* Required task
Please change "image size" to "image dimensions" in everything from the line containing "Task: Retweet the main tweet at bottom" down to the end of the items, keeping all else as it is and leaving the pictures out of your answer.

* Data for this task
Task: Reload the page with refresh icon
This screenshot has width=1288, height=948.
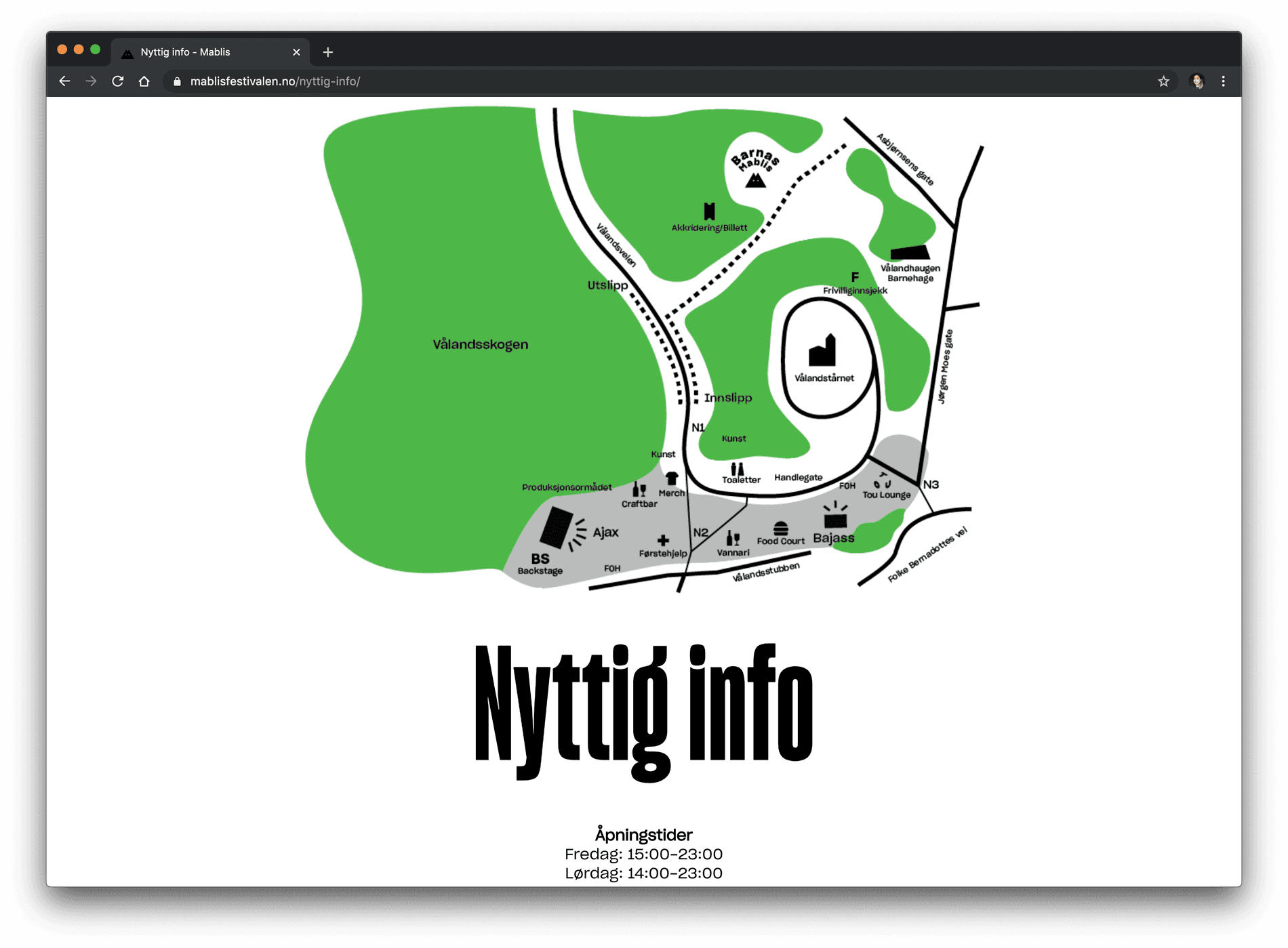Action: coord(118,81)
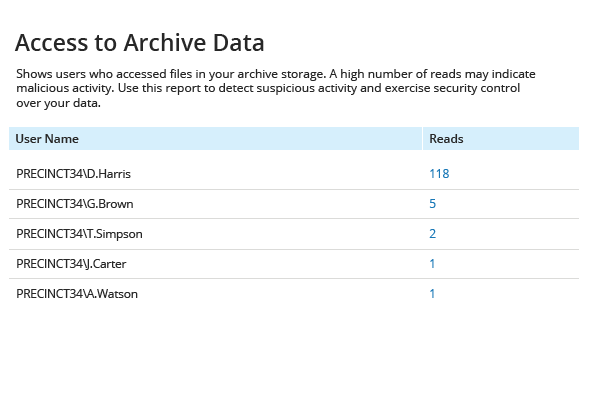Open T.Simpson's 2 reads link

click(x=432, y=234)
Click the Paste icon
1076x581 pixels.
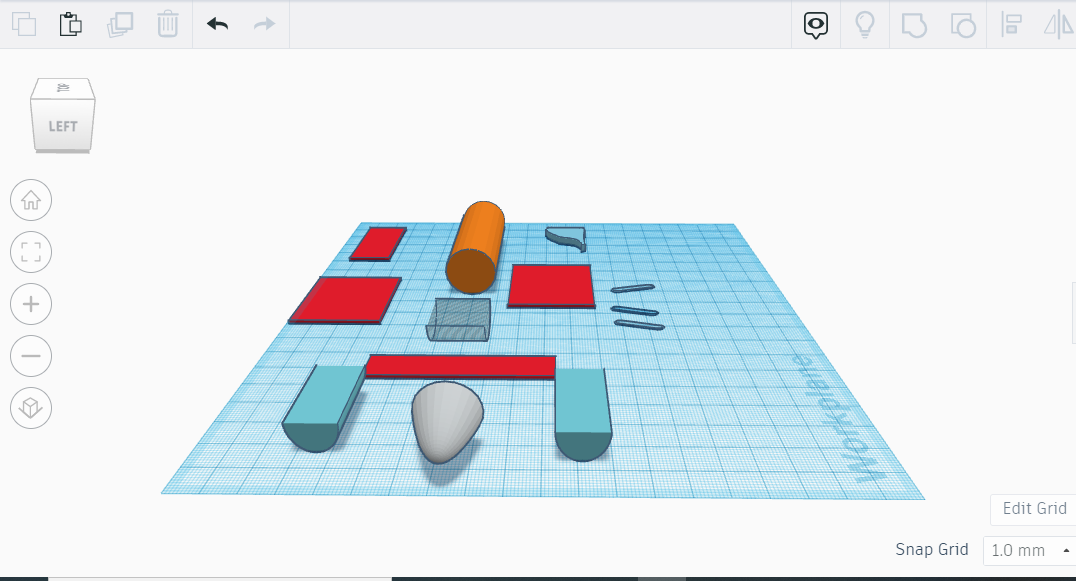pyautogui.click(x=69, y=24)
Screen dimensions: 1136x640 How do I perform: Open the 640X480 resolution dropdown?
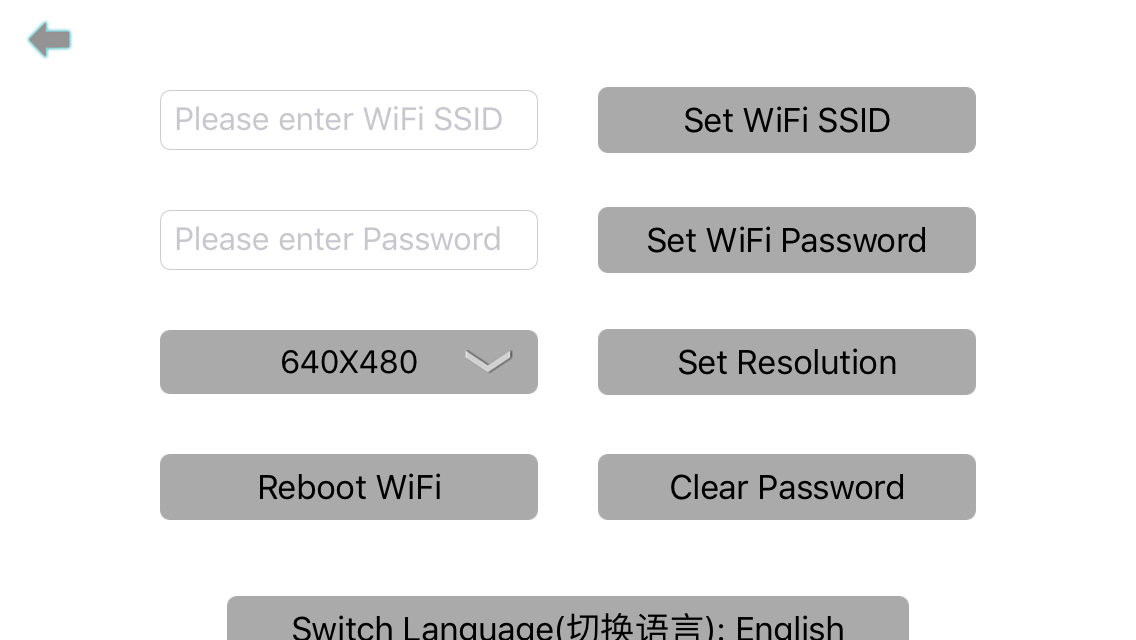click(x=348, y=362)

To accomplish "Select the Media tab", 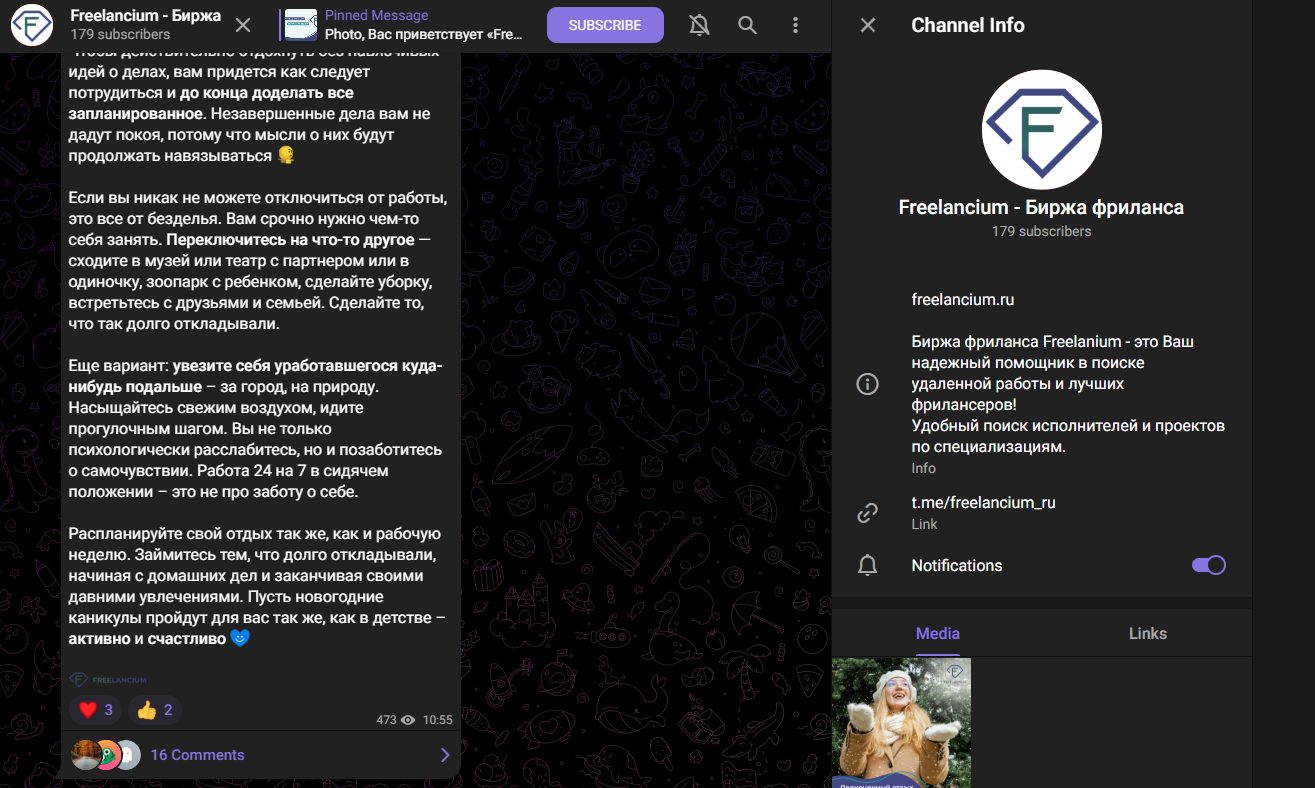I will [937, 633].
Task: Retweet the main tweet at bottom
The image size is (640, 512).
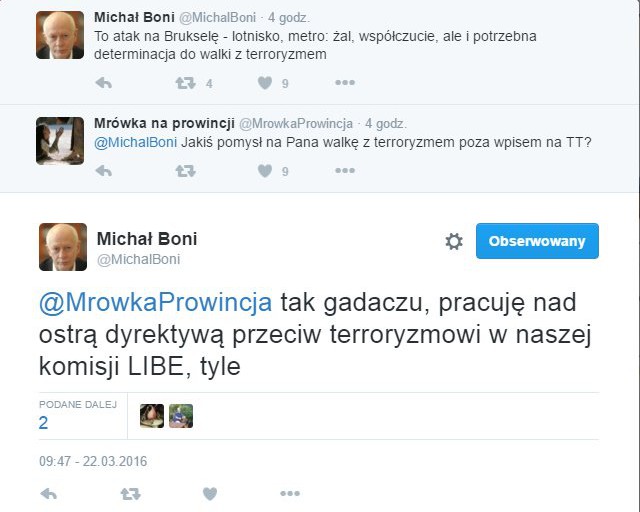Action: tap(130, 494)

* The solution
Task: Retweet the main tweet at bottom
The image dimensions is (640, 512).
Action: tap(130, 494)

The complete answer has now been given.